I glance up as if I expect to see dark earth, complete with dangling worms and tree roots. Instead a typical ceiling stares back at me, including air vents.
Facing forward again, I take cautious steps, easing toward the door that didn’t seem so far before but now feels miles away as I inch toward it with shuffling steps. Maybe I’m still under the influence of whatever they gave me to help me sleep. It’s easier to accept that than that I’m really this weak.
Sweat trickles down my spine. All of me is flushed with suffocating heat. I’m panting by the time I reach the door. My hand seizes the latch desperately, clinging to it as if the slim hook of metal can support me and keep me from falling.
I pull down. Then up. Nothing.
I rattle the latch wildly, confirming that it’s locked. Grunting in defeat, I glare at the door like it’s a living thing standing in my way.
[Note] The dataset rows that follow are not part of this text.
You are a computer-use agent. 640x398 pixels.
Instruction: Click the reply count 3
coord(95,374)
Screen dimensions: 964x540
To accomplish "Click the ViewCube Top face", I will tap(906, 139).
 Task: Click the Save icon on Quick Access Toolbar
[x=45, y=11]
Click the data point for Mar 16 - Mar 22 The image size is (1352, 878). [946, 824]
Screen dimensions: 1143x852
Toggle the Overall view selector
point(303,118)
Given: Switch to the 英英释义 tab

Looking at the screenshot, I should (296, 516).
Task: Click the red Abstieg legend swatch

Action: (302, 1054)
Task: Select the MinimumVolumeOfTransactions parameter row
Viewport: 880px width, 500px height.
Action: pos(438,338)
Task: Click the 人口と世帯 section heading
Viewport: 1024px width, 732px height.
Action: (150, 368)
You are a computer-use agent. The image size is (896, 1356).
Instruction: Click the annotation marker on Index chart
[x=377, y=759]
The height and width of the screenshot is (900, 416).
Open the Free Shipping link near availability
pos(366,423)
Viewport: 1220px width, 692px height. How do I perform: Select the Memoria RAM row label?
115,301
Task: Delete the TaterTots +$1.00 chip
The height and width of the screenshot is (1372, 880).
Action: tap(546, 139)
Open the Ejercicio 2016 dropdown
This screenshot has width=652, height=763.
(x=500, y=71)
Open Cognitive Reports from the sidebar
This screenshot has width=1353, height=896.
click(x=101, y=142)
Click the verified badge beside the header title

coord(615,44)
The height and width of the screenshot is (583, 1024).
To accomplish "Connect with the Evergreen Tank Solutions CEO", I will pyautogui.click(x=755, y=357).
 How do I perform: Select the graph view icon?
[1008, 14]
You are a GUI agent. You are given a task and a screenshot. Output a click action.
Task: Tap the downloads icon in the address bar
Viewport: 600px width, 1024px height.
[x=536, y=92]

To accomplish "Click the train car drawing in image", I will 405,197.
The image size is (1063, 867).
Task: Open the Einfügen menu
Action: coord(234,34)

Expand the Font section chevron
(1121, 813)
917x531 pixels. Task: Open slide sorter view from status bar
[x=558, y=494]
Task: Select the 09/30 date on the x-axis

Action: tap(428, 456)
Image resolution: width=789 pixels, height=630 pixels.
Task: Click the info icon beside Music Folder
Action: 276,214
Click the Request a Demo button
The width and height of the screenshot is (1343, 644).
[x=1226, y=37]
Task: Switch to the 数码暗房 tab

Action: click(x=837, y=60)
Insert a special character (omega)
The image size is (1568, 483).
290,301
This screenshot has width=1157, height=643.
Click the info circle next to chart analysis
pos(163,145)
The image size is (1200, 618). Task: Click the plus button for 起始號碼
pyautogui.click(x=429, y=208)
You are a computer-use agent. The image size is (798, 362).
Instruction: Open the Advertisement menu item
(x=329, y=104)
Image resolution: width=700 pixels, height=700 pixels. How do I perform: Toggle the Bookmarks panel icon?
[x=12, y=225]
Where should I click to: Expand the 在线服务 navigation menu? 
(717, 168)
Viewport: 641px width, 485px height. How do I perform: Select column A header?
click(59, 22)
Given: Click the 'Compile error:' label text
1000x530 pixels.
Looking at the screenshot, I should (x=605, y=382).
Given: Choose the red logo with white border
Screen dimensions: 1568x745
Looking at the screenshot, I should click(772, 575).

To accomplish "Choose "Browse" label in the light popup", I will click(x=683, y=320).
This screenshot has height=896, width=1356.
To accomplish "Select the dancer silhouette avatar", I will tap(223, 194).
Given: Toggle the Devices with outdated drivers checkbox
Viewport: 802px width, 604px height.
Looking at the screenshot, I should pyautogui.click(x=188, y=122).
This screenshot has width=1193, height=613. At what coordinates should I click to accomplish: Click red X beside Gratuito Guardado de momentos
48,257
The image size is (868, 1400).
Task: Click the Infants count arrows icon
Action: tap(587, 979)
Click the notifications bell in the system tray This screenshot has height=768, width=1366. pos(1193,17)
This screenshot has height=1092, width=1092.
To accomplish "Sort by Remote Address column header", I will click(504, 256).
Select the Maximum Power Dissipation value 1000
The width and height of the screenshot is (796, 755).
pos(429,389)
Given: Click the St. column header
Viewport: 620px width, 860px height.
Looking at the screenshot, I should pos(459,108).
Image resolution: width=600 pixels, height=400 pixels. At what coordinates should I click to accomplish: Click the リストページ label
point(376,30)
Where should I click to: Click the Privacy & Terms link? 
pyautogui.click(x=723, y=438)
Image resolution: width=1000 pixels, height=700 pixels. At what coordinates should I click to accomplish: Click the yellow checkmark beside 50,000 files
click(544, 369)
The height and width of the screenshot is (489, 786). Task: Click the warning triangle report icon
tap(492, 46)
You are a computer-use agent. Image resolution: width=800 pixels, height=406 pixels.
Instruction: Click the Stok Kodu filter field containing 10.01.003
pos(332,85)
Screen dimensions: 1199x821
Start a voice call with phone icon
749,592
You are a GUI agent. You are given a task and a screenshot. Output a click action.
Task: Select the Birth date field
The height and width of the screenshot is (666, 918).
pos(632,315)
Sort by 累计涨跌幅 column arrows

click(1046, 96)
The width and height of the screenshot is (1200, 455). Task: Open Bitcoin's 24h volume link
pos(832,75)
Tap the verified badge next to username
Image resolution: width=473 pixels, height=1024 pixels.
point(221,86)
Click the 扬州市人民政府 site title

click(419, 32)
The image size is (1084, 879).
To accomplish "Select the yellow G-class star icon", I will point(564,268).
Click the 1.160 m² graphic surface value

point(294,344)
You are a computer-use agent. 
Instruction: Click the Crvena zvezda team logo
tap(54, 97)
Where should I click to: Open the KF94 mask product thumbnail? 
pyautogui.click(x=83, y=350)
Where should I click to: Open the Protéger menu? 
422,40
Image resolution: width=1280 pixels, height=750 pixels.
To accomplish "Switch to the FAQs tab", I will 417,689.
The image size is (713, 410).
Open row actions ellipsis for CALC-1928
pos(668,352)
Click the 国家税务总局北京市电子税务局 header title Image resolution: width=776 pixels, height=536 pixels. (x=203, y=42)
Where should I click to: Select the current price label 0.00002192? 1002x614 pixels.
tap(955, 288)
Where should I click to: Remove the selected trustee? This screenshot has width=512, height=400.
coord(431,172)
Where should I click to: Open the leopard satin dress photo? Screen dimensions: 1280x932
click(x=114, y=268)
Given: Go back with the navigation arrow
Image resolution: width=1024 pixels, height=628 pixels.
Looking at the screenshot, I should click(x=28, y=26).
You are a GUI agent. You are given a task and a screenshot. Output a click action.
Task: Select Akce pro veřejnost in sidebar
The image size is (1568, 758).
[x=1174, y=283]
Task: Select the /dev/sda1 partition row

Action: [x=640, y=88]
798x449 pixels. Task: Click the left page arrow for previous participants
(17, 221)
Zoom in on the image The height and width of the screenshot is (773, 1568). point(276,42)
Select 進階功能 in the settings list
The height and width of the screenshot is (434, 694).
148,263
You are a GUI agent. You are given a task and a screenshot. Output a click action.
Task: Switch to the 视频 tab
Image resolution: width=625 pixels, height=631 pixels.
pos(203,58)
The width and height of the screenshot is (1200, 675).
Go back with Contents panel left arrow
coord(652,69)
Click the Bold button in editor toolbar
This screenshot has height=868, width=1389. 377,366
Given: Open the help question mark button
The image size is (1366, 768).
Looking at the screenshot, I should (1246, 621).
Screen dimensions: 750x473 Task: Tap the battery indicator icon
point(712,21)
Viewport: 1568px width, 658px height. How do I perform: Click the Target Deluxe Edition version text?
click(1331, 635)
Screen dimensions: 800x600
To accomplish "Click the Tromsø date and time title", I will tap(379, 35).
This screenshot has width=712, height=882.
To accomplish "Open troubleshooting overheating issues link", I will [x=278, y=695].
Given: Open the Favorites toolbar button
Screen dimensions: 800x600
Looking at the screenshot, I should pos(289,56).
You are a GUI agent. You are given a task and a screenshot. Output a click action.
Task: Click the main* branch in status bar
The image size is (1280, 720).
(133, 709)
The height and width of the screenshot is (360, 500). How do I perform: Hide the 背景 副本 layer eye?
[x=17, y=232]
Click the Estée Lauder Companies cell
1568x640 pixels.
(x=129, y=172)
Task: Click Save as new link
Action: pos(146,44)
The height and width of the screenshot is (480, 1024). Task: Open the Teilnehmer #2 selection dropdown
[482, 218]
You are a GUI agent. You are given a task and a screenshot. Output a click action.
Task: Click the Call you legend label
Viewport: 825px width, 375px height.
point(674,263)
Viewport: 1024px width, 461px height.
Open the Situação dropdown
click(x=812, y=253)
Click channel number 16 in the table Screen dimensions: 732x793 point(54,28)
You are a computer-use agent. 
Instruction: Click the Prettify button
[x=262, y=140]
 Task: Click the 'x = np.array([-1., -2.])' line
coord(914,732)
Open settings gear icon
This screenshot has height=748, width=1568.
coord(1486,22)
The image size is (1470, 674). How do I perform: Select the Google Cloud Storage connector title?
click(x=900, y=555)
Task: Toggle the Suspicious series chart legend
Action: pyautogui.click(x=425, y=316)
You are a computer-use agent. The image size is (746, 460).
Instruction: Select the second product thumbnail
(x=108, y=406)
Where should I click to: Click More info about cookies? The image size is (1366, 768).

An opponent. One in a long line of many.
They locked me in like I’m some sort of prisoner. I slap the door with my hand, ignoring the sting in my palm as I shout. “Open this door! You can’t keep me trapped in here!”
Of course that’s just what they’re doing. I didn’t escape Mount Haven for this.
I don’t know how long I shout, but I’m hoarse and exhausted when the door suddenly flings wide, nearly knocking me down. I stumble, catching myself, my hand flying to my racing heart.
Caden enters the room, closing the door firmly behind him. I blink at his sudden appearance. The bright fluorescent lighting reveals him to be much different from my hazy recollections of him inside a dim cave or against the dark mountainous landscape.
His hair is untamed, like he just finished running his hands through it. The dark strands gleam with moisture and jut in every direction. He looks decidedly cleaner than I remember. I can smell the soap on his tan skin. Probably just stepped out from a shower. He’s freshly shaved, too, and the strong cut of his jaw and cheekbones is more pronounced.
“Caden,” I murmur, my gaze moving up the familiar boots, past the clean yet well-worn fatigues.
“You’ve learned my name.” He pauses to smile at me. “Davy.”
Someone told him my name? Had he asked about me? I just assumed that he forgot about me after dumping me here. Girl rescued. Chore done.
I nod.
He crosses his arms, pulling the fabric of his shirt tight over his firm-looking chest. I realize he’s waiting for me to say something when he adds, “You needed something, Champ?”
I drag a sharp breath into my lungs. “Champ?”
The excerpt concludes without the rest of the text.